**Page:**
--- BEGIN ---

Abraham Lincoln, one of the most revered Presidents in American history, is well known across the globe for many things. From poverty to the presidency, the self-educated and self-taught lawyer is the author of the Emancipation Proclamation and the Gettysburg Address. His skill in steering the country through four-years of bloody Civil War, preserving the Union, and signing the 13th Amendment (freeing African-Americans forever in America) ranks right up there too.
However, here are some much lesser known facts about the 16th President you may not be aware of.
Lincoln was just nine years old when his mother, Nancy Hanks Lincoln, died of what settlers called the “milk-sick.” It was later discovered that the milk she drank was tainted after cows digested the “poisonous white snakeroot.” Lincoln also had an older brother, Thomas, who died in infancy, and an older sister, Sarah, who died giving birth to a stillborn baby.
Lincoln’s home, located at the corner of Eighth and Jackson Streets in Springfield, Illinois, is the only home he ever owned. He bought it for $1,500 in 1844. After his assassination in 1865, his son Robert Todd Lincoln eventually sold the home to the state of Illinois for one dollar with two stipulations: never charge anyone to tour the home and take good care of it. It eventually became a National Park in 1972, one of only two National Parks in Illinois. Tours, which attract at the very least 350,000 visitors annually, are still free of charge.

--- END ---

**Information shown:**

--- BEGIN ---

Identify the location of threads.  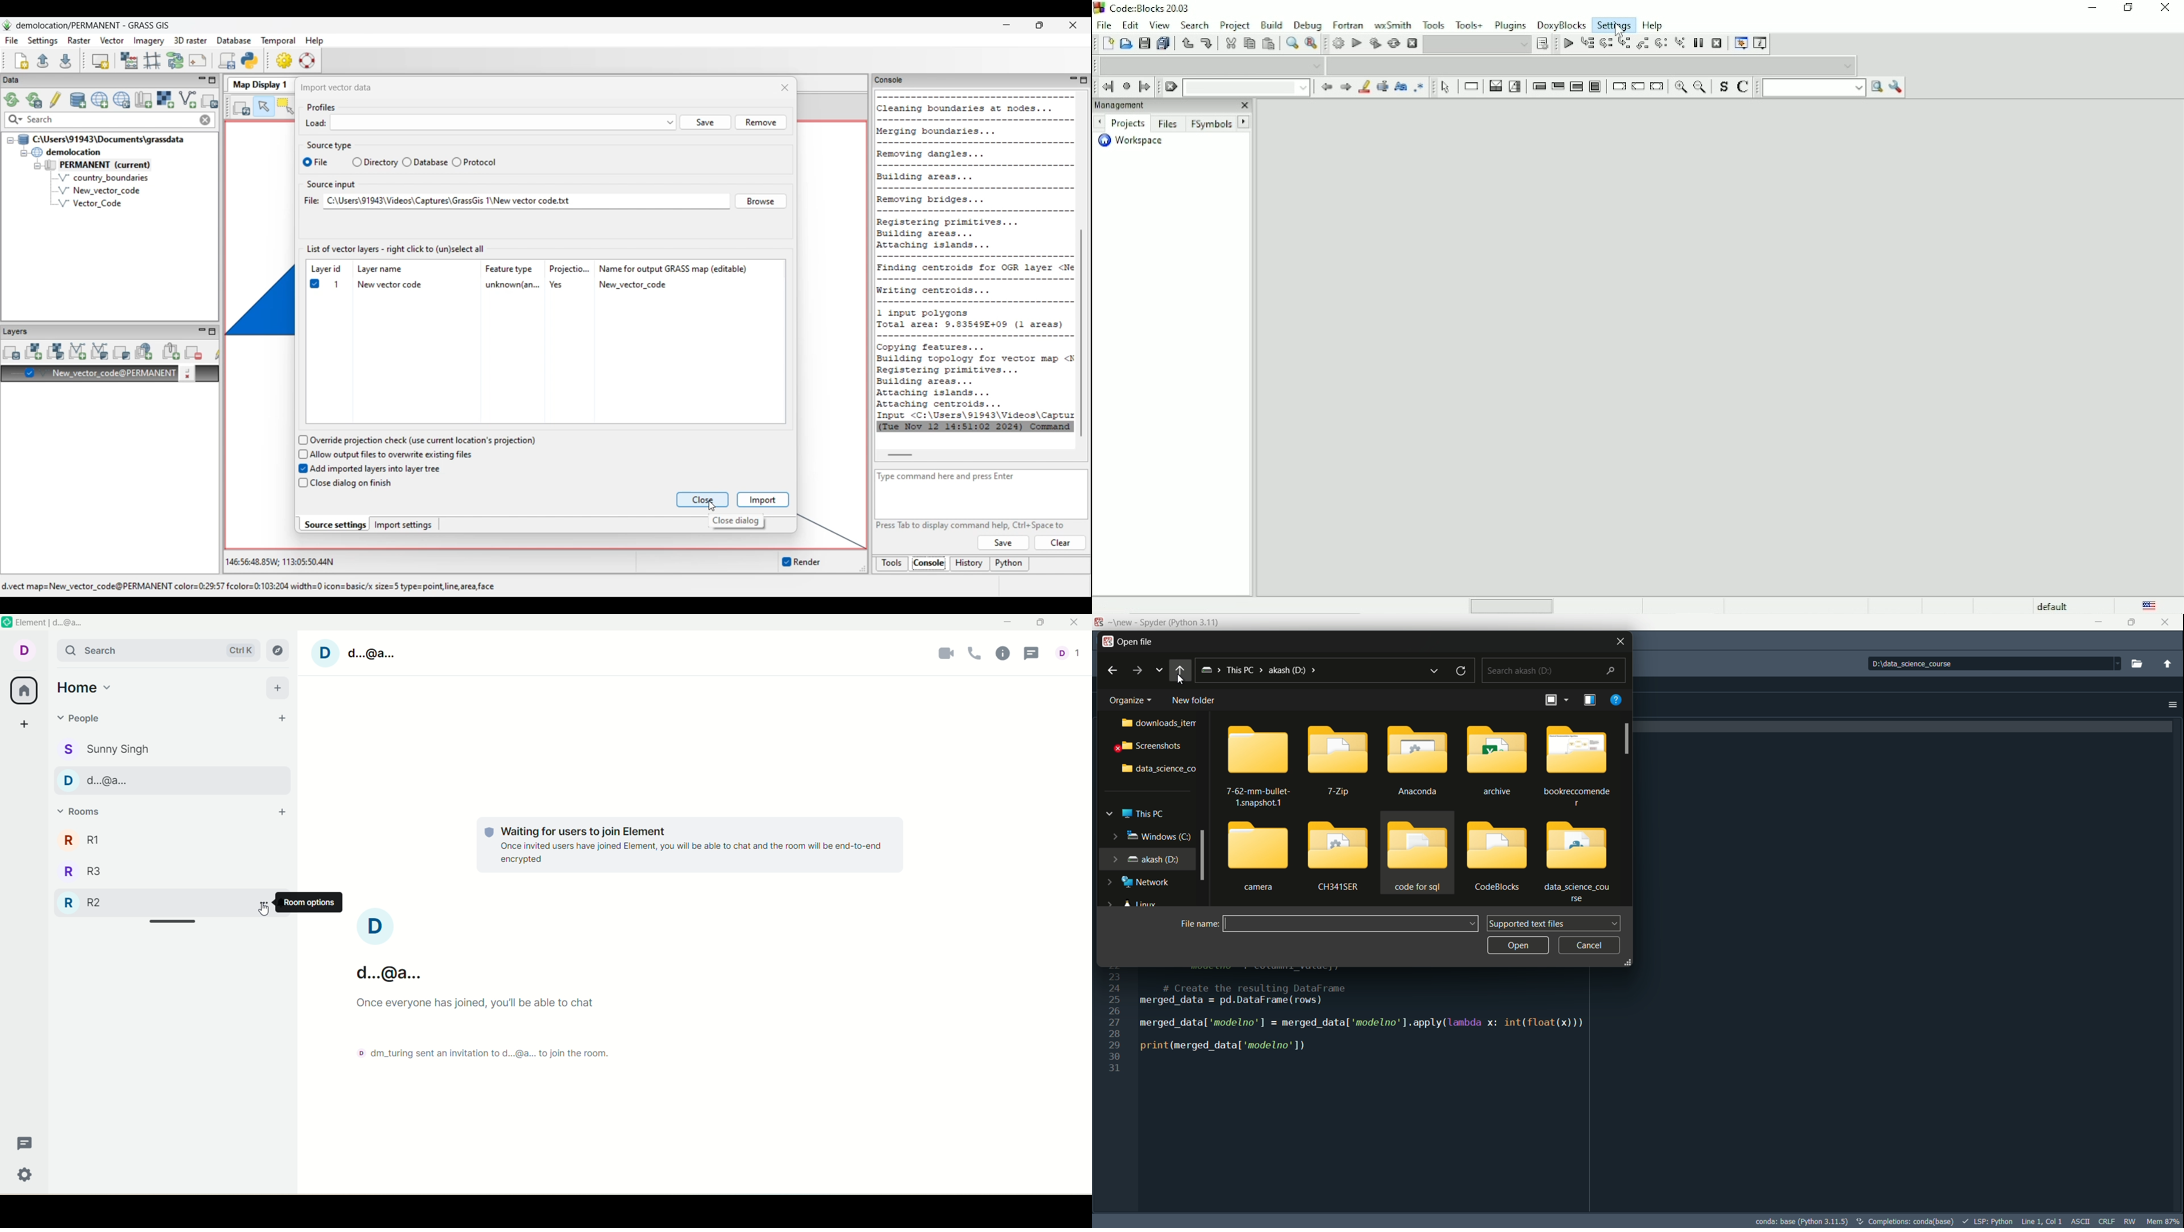
(25, 1145).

--- END ---

**Task prompt:** Reproduce verbatim the stretch of the Abraham Lincoln passage from "Abraham Lincoln, one" through "up there too.". The data above bear no relation to the passage on Abraham Lincoln.

**Reply:**
Abraham Lincoln, one of the most revered Presidents in American history, is well known across the globe for many things. From poverty to the presidency, the self-educated and self-taught lawyer is the author of the Emancipation Proclamation and the Gettysburg Address. His skill in steering the country through four-years of bloody Civil War, preserving the Union, and signing the 13th Amendment (freeing African-Americans forever in America) ranks right up there too.